Helping data centers reduce carbon emissions could have a significant and lasting impact. To succeed in this, organizations must actively want to reduce their emissions and have a strategy in place for doing so.
Following on from our blog ‘What are containers?’, this article delves into how adopting container technologies can play a part in improving an organization’s carbon footprint.
Data Center Carbon Emissions
Carbon emissions at data centers are determined by four variables:
- Server utilization rate.
- Choice of electrical grid.
- Power usage effectiveness and overall power consumption.
- The choice and life span of physical equipment.
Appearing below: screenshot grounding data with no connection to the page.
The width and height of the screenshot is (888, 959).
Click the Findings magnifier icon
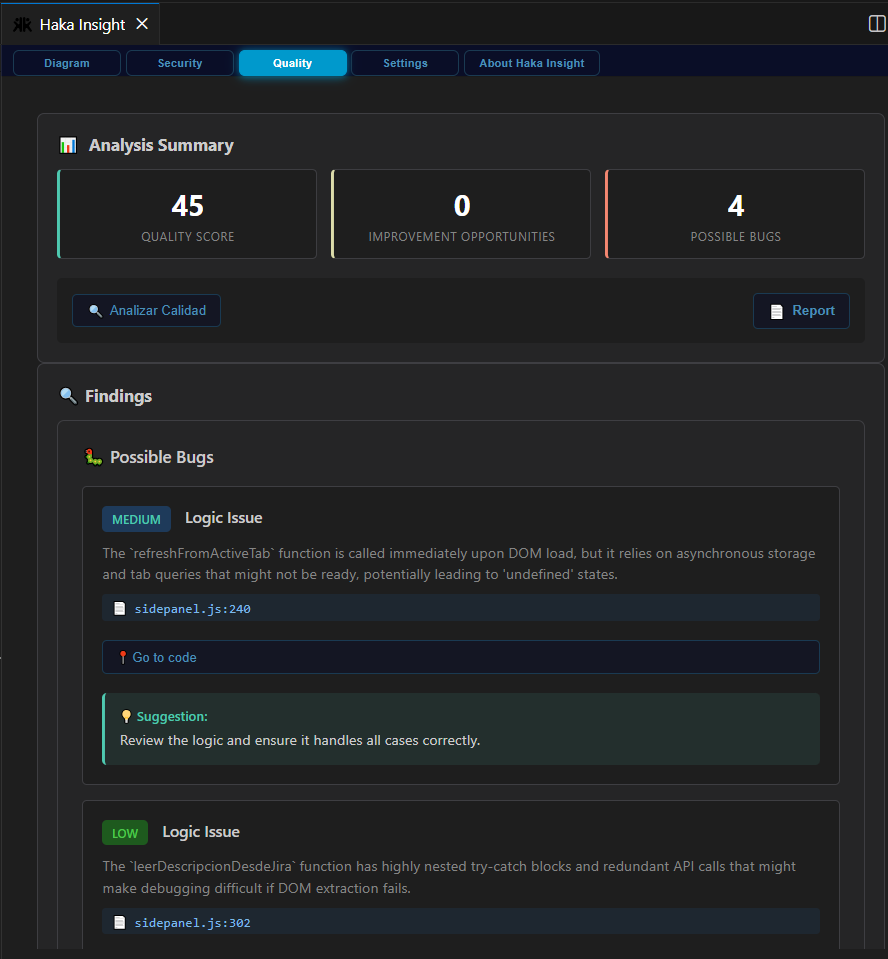point(68,396)
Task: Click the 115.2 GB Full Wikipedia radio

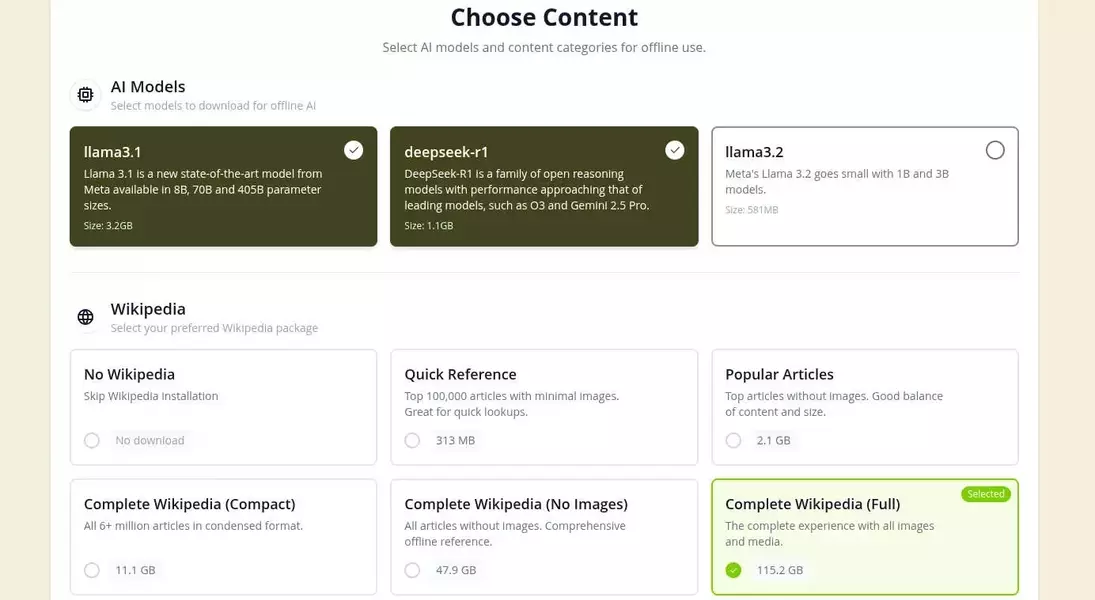Action: (x=733, y=570)
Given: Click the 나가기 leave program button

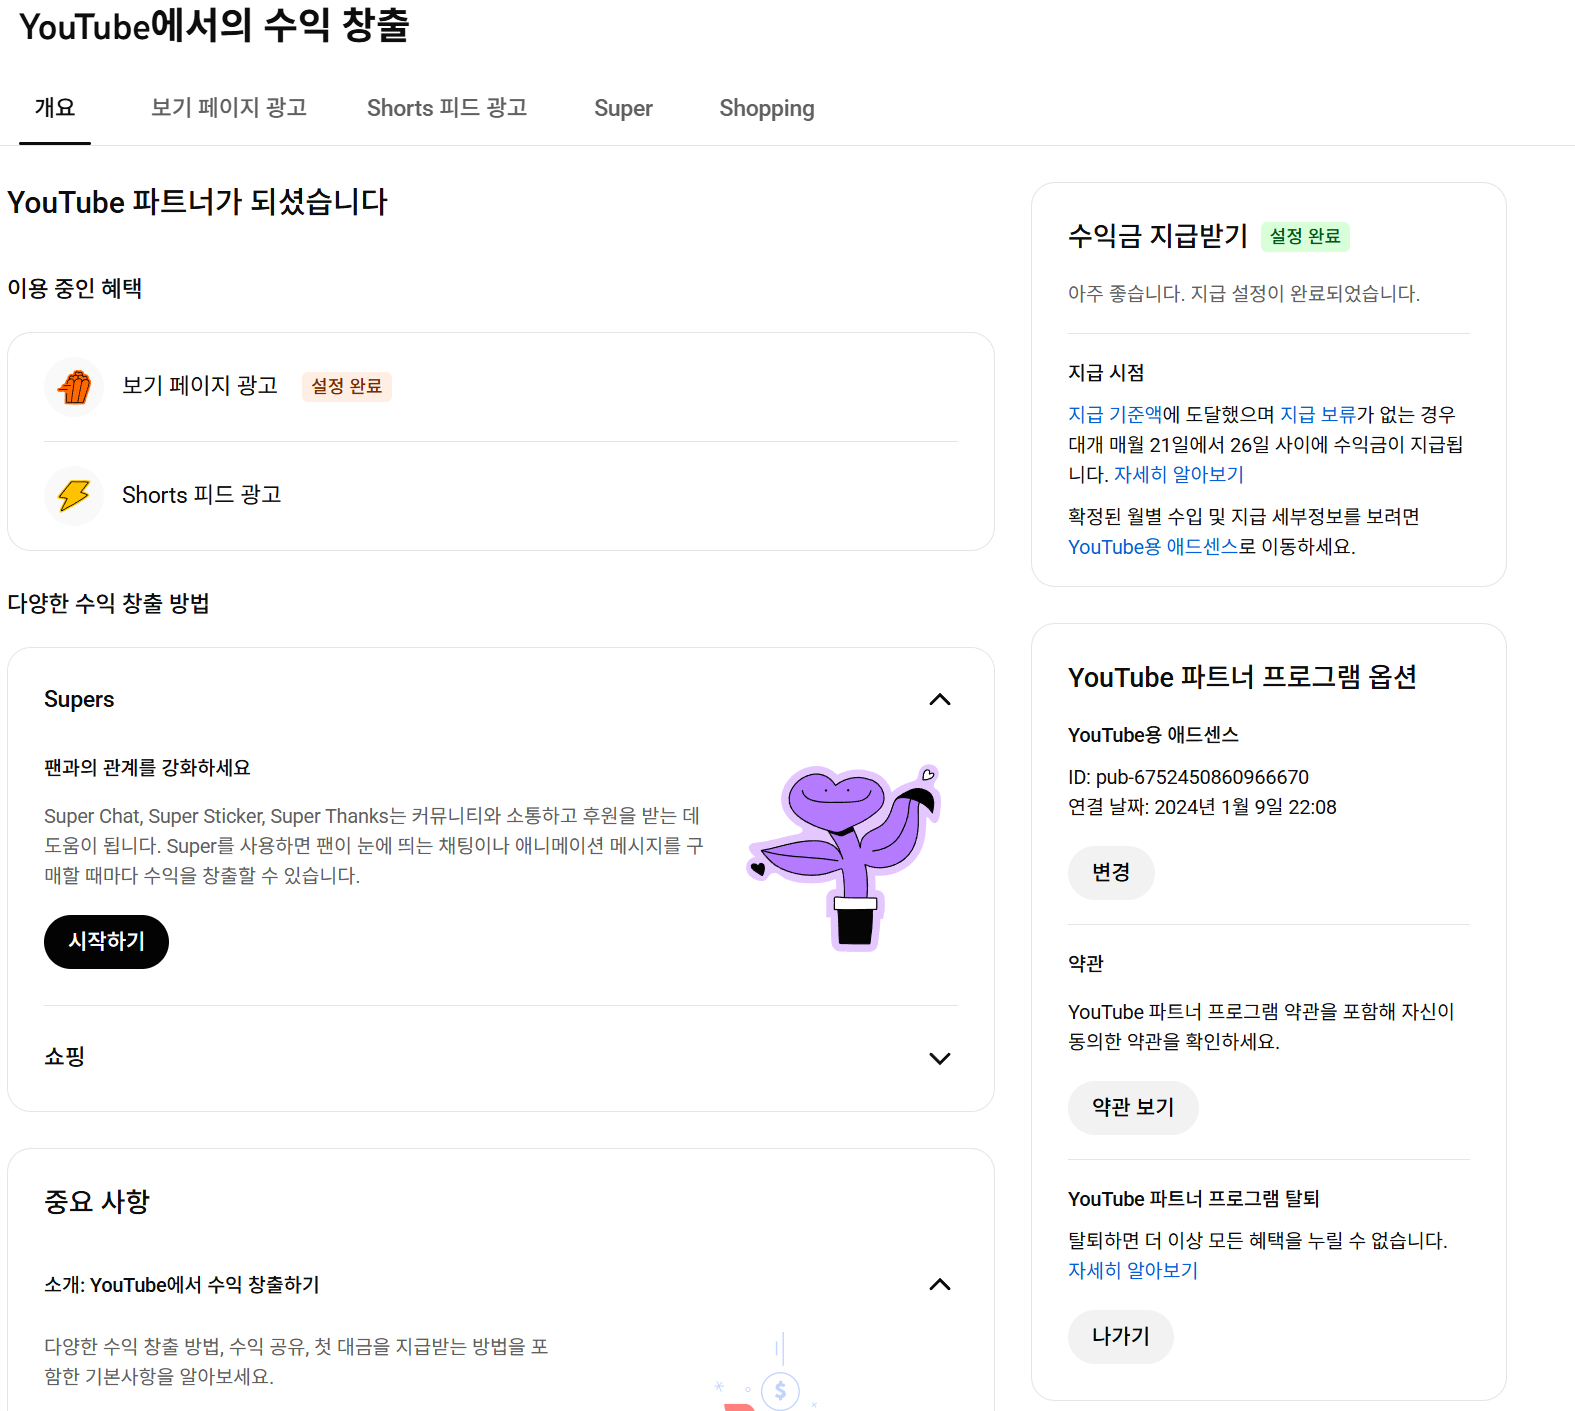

Container technology can help data centers to reduce their carbon emissions by better-utilizing servers. Containers reduce overheads and allow organizations to run more applications per machine, increasing the utilization rate, meaning fewer servers are needed in total. Given the short life span of most servers, increasing their utilization must be a key priority.
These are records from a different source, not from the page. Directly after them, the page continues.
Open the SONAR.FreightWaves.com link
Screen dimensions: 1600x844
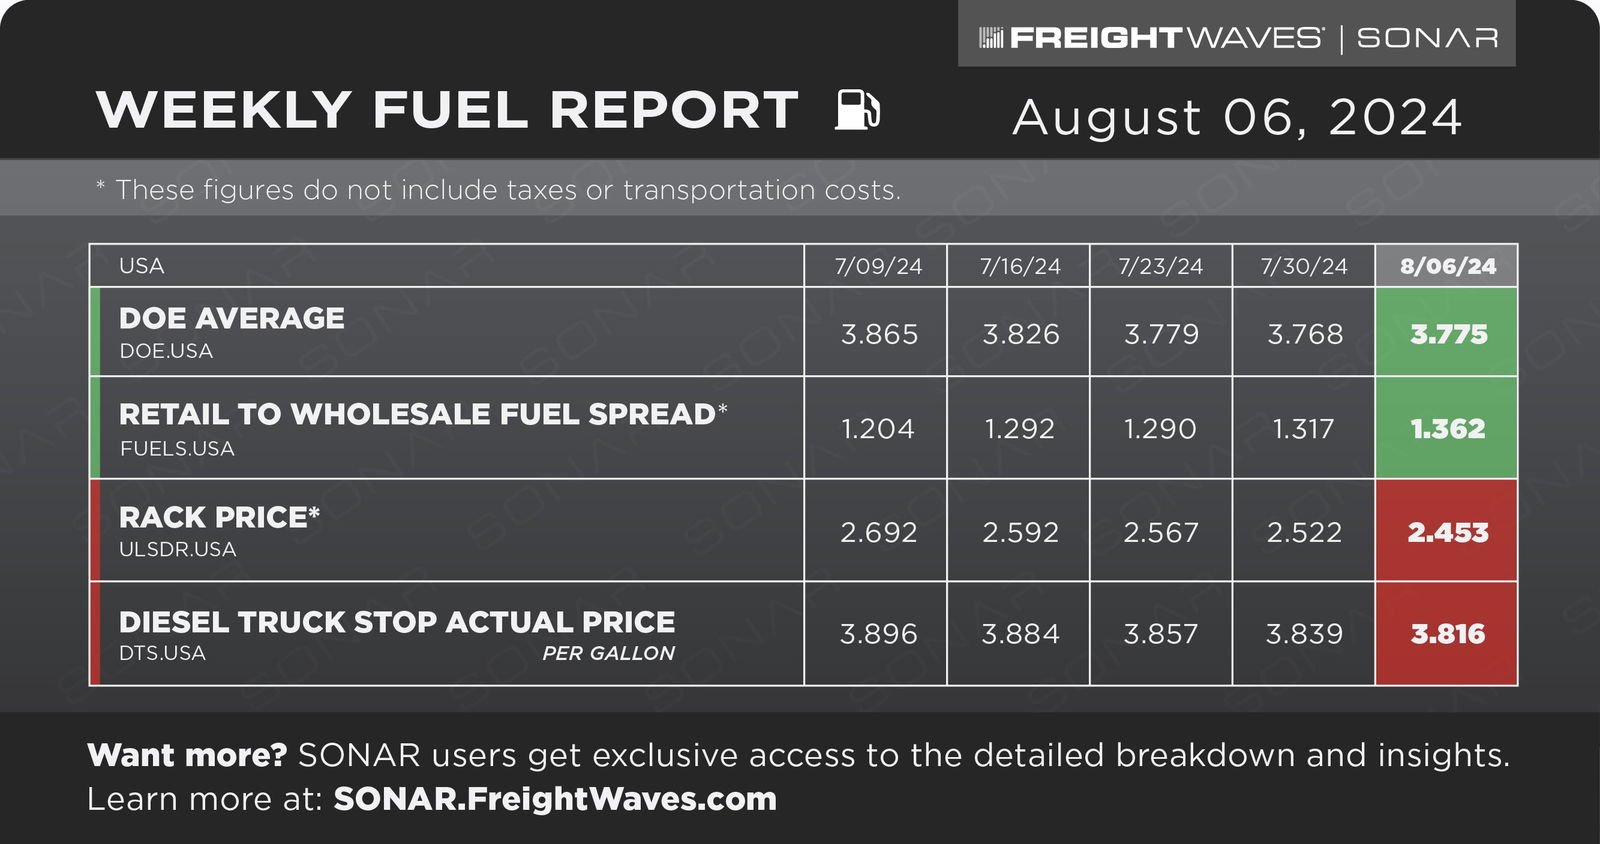[x=555, y=799]
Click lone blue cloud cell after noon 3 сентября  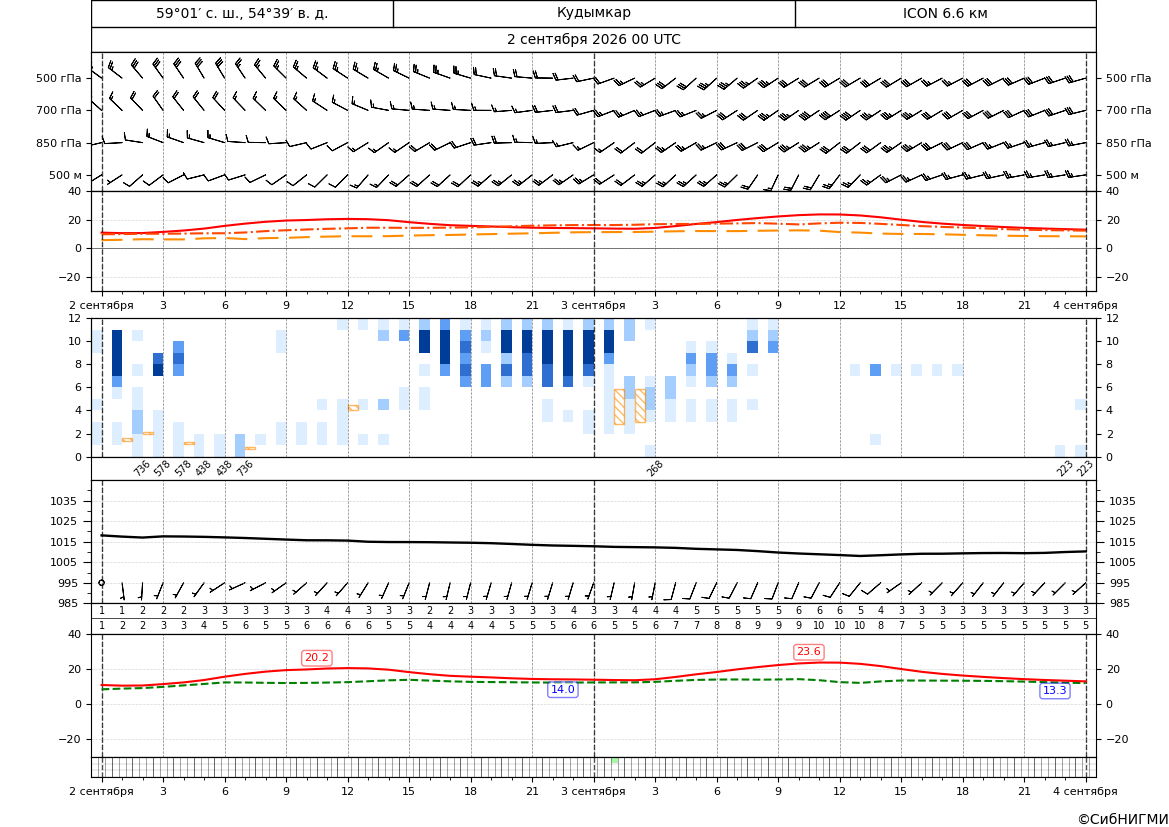pyautogui.click(x=875, y=370)
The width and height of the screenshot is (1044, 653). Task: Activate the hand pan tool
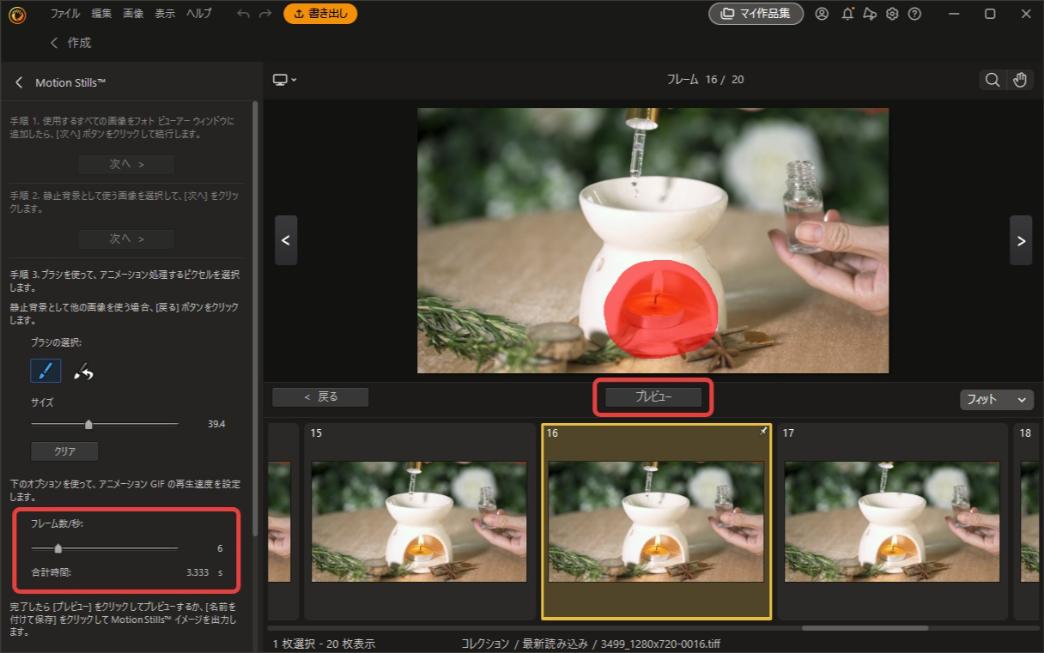pyautogui.click(x=1018, y=79)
There are several cost and performance benefits of containers over virtual machines, which explains their rise in popularity over recent years. Some of the benefits of investing in containers include:
- An increase in server utilization rates.
- Improved reliability.
- Simplified environment configurations.
- Ability to run multiple applications as isolated processes on the same server or OS.
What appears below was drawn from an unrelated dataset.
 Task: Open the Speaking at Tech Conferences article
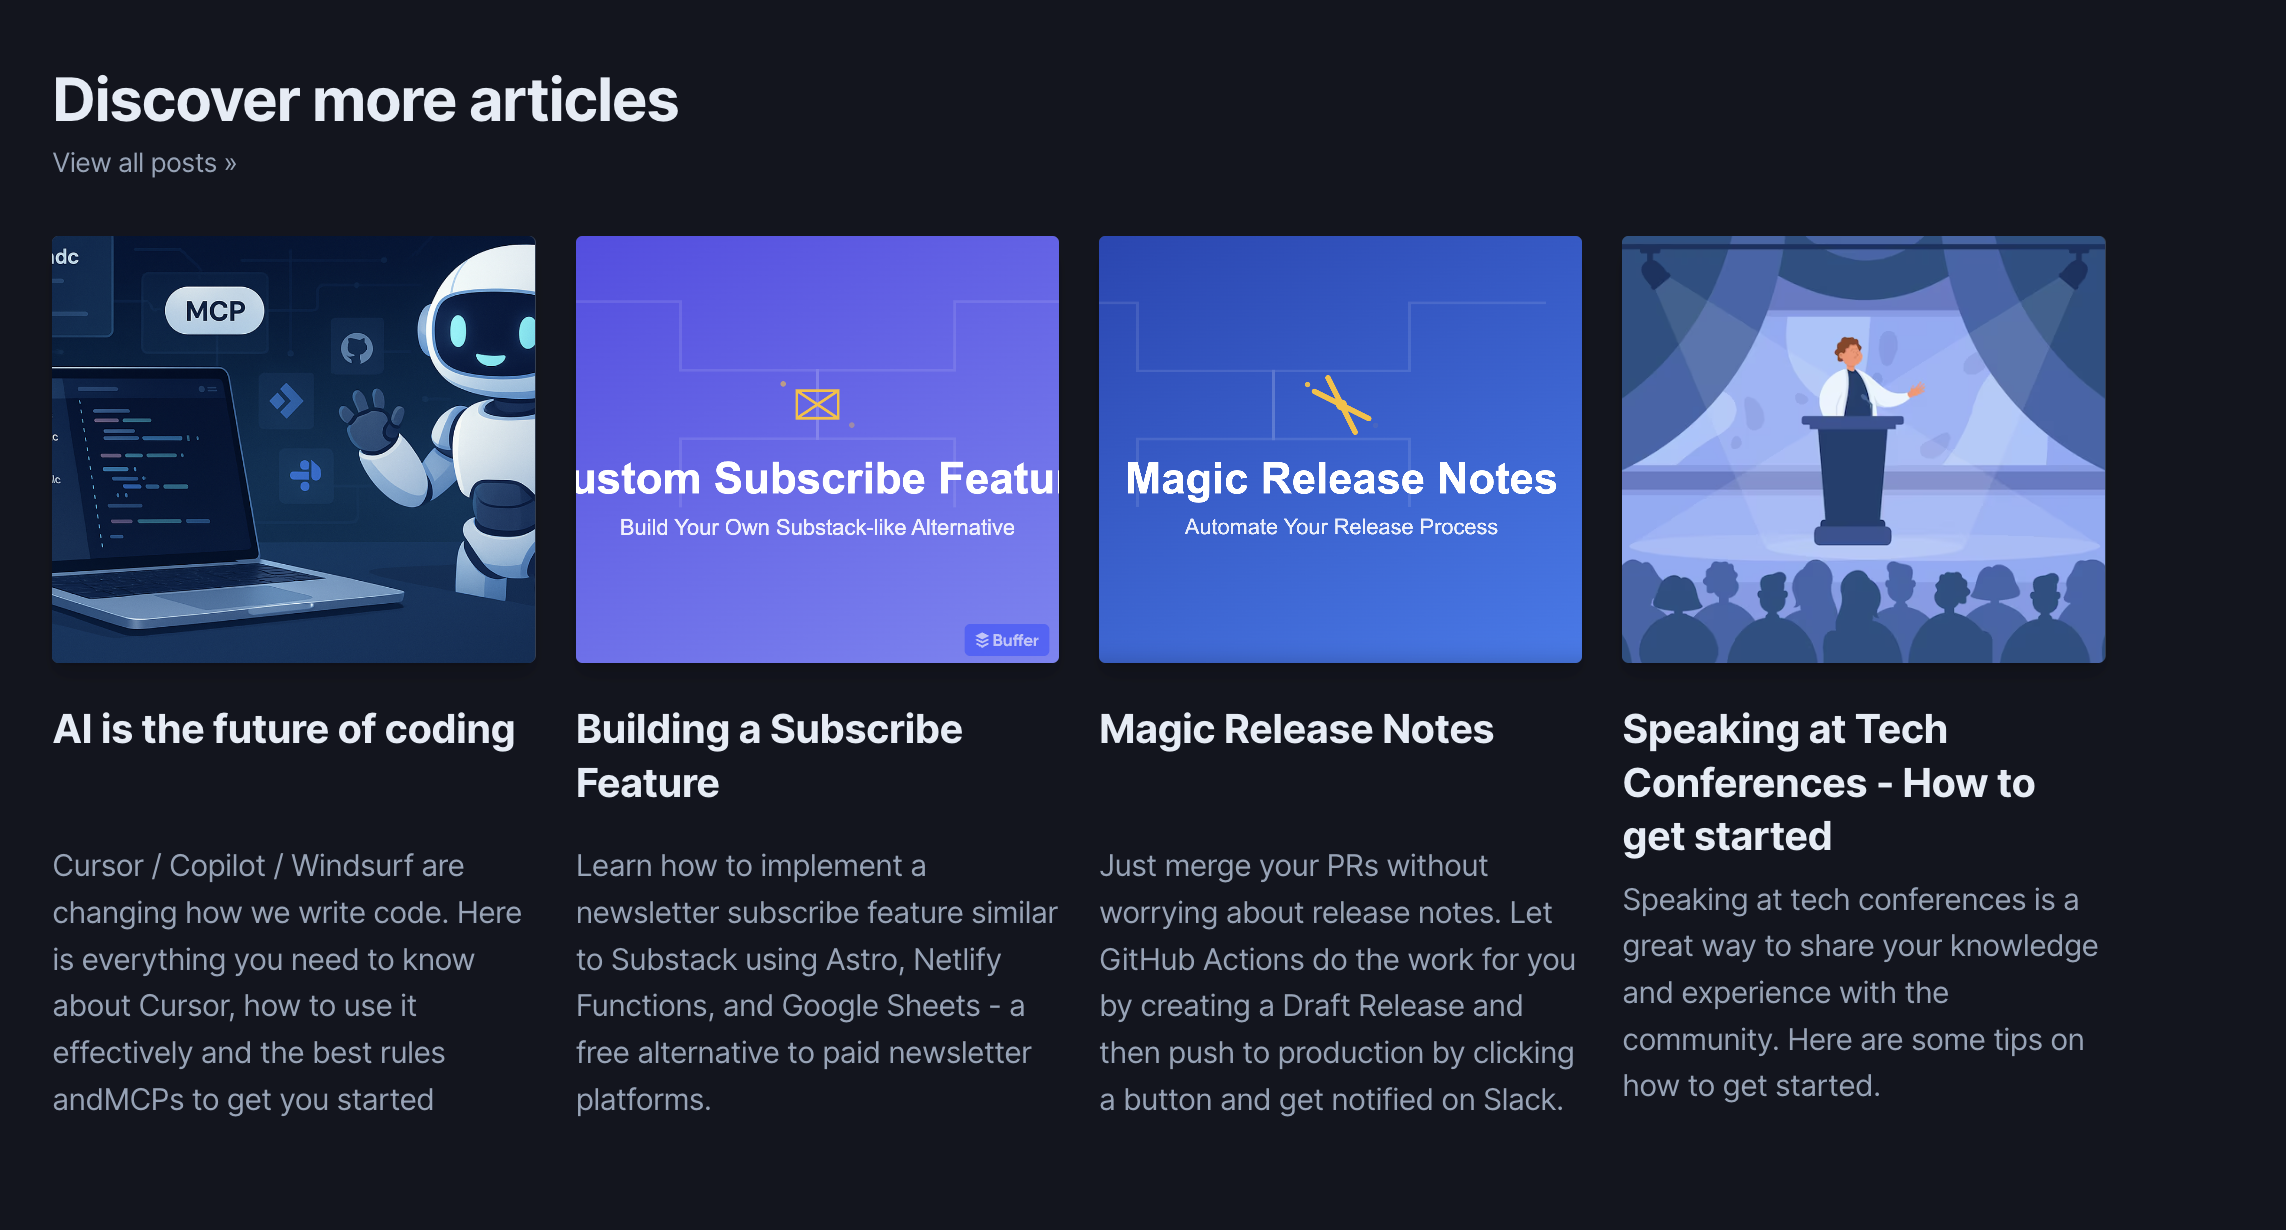click(x=1827, y=783)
- Rapid deployment and decommission compared to virtual machines.
- Fewer dependencies on OS (as are included in the container) give more flexibility to deploying applications on different cloud providers and operating systems.
- As an application that performs better, with less hardware, containers reduce overall carbon emissions.
How Containers can Help Towards an Organization’s Sustainability Goals
Containers help reduce energy consumption through network packets passing through fewer processing layers in container platforms, consuming significantly less energy compared to hypervisors.3 Additionally, the lack of a hypervisor eliminates the drain on system resources, so workloads have a lighter footprint.
Containers allow organizations to run more applications on the same server compared to other technologies. Doing more with the same number of servers not only saves money but is also environmentally friendly as there are fewer servers to build and to power.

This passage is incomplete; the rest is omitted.